Chinese-sentence-pair-modeling

This repository contains the following models for sentence pair modeling: BiLSTM (max-pooling), BiGRU (element-wise product), BiLSTM (self-attention), ABCNN, RE2, ESIM, BiMPM, Siamese BERT, BERT, RoBERTa, XLNet, DistilBERT and ALBERT. All these codes are based on PyTorch and you are recommended to run the "ipynb" files in Google Colab, where you could get GPU resources for free.

1. Datasets

I conduct experiments on 5 Chinese datasets: 3 paraphrase identification datasets and 2 natural language inference datasets. Tables below give a brief comparison of these datasets.

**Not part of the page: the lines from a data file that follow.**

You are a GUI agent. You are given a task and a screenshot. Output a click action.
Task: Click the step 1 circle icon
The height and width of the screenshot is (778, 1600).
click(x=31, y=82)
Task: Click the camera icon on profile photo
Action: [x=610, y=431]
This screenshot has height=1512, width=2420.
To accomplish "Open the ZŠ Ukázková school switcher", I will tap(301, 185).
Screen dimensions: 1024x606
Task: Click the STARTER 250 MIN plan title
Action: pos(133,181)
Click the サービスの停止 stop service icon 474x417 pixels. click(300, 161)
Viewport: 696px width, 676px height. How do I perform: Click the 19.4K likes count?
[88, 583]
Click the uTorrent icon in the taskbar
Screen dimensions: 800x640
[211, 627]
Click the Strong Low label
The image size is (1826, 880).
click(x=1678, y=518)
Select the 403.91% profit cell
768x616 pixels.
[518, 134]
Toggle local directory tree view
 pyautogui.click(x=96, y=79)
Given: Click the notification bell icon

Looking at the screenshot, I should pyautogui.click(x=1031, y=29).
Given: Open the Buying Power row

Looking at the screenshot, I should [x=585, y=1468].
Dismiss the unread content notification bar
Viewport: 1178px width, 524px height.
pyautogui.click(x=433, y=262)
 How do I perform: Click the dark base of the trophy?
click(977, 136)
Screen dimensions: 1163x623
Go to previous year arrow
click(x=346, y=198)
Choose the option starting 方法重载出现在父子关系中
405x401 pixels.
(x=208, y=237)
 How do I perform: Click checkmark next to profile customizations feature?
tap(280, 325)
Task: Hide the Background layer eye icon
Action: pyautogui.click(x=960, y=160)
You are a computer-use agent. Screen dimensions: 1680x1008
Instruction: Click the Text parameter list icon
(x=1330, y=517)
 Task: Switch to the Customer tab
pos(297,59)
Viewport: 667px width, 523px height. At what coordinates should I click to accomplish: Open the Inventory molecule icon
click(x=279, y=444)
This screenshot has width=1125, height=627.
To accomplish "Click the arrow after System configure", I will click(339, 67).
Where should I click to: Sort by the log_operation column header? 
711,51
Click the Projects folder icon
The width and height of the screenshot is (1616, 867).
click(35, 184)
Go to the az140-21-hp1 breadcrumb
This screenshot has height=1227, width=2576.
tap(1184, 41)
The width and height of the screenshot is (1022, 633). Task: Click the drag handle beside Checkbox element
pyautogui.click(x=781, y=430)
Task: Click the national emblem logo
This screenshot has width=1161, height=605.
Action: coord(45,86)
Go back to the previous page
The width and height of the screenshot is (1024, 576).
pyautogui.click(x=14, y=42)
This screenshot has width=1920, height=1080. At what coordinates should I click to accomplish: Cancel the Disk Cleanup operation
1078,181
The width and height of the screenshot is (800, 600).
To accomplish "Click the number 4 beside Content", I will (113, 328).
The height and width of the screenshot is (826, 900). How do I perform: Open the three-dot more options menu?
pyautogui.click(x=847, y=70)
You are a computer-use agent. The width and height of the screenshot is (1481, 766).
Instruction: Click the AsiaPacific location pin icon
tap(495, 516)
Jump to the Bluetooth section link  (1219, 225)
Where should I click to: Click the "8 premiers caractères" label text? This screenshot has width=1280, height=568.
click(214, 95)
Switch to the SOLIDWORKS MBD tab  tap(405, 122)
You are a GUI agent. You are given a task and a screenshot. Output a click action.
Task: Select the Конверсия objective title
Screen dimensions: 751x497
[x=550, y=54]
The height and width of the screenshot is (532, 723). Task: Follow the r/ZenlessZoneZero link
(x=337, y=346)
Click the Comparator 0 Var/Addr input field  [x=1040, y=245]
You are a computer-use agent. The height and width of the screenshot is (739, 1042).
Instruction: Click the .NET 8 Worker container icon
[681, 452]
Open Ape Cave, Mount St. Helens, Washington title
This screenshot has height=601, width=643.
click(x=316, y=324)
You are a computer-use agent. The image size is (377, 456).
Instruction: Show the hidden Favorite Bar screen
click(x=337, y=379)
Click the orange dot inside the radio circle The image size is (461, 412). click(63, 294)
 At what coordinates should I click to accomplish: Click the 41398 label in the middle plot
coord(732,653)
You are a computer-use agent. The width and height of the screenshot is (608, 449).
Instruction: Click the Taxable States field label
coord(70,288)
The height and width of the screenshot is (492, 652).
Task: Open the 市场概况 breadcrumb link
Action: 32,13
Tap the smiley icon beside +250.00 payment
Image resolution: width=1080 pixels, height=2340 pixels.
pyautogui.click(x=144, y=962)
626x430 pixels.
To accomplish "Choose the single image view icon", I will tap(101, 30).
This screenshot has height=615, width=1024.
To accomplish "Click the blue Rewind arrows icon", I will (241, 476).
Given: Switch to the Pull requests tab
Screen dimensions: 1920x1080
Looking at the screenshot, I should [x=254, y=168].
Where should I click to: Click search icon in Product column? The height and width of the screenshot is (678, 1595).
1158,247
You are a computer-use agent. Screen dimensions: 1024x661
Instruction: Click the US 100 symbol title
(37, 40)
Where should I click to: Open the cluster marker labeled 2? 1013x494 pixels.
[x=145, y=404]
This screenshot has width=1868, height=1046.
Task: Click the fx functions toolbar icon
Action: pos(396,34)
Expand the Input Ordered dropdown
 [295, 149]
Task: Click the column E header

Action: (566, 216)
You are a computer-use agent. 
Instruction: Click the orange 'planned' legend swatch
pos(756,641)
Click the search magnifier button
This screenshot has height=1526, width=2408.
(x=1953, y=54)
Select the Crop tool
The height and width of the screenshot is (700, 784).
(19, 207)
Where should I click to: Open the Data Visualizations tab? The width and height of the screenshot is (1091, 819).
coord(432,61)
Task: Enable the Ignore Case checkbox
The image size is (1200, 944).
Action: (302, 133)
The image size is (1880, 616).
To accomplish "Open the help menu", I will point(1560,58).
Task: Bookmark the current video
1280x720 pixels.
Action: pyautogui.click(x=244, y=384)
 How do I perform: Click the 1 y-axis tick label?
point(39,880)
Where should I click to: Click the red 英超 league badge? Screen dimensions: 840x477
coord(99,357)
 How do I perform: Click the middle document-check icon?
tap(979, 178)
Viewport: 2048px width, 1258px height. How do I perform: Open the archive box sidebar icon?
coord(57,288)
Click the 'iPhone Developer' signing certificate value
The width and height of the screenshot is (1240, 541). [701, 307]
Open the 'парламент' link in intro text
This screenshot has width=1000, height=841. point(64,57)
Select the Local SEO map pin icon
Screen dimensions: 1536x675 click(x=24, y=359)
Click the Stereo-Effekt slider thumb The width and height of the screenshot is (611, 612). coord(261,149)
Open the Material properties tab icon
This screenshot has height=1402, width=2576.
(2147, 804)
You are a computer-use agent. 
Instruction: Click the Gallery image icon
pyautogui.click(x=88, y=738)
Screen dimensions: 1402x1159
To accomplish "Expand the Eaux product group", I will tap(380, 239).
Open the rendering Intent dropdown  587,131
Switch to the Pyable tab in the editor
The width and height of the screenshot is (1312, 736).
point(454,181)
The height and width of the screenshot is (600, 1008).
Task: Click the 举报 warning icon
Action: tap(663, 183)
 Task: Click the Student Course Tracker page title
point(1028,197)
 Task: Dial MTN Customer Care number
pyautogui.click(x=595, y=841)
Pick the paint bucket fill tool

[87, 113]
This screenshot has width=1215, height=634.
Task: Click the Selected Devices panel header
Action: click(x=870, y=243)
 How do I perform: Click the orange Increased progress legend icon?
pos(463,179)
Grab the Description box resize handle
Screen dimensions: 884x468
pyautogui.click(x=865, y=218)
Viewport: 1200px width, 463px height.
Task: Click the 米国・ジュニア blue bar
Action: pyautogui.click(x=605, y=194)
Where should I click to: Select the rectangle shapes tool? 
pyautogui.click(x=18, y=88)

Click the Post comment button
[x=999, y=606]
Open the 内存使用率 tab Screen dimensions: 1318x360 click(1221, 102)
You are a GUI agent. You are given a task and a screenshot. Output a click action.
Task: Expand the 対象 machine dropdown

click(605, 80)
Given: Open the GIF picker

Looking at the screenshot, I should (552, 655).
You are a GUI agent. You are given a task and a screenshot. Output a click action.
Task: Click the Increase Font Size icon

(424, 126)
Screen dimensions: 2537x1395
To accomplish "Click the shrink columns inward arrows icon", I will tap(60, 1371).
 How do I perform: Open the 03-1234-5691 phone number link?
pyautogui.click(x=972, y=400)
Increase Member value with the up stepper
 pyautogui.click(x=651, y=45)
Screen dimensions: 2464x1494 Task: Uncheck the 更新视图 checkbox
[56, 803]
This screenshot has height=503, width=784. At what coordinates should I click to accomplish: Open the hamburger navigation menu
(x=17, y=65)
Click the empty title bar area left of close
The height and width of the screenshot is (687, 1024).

Note: the BQ Corpus dataset requires you to send an application form, which can be downloaded from http://icrc.hitsz.edu.cn/Article/show/175.html . The CMNLI dataset is too large, and you can download it from https://storage.googleapis.com/cluebenchmark/tasks/cmnli_public.zip . Due to the unbalanced categories (labels of 1, 2, 3, 4 account for a smallpercentage) of ChineseSTS, I drop these few labels and converts the dataset into an binary classification task. What's more, OCNLI and CMNLI datasets are preprocessed by removing the data with missing labels.

2. Implementation Details

After analyzing the distributions of lengths of sentences in 5 datasets, the max_sequence_length for truncation is set to 64 for convenient comparisons. What's more, the hidden size is set to 200 in all models using BiLSTM.

For models of BiLSTM (max-pooling), BiGRU (element-wise product), BiLSTM (self-attention), ABCNN, RE2, ESIM and BiMPM, I apply character embedding and word embedding respectively while tokenizing sentences into tokens. The pre-trained character embedding matrix contains 300-dimensional character vectors trained on Wikipedia_zh corpus (please download it from https://github.com/liuhuanyong/ChineseEmbedding/blob/master/model/token_vec_300.bin), while the word embedding matrix is composed of 300-dimensional word vectors trained on Baidu Encyclopedia (please download it from https://pan.baidu.com/s/1Rn7LtTH0n7SHyHPfjRHbkg).

As for Siamese BERT, BERT, BERT-wwm, RoBERTa, XLNet DistilBERT and ALBERT, learning rate is the most important hyperparameter (inappropriate choice may lead to divergence of models), which is generally chosen from 1e-5 to 1e-4. What's more, it should also be determined by the batchsize. A large batchsize should correspond to a large learning rate.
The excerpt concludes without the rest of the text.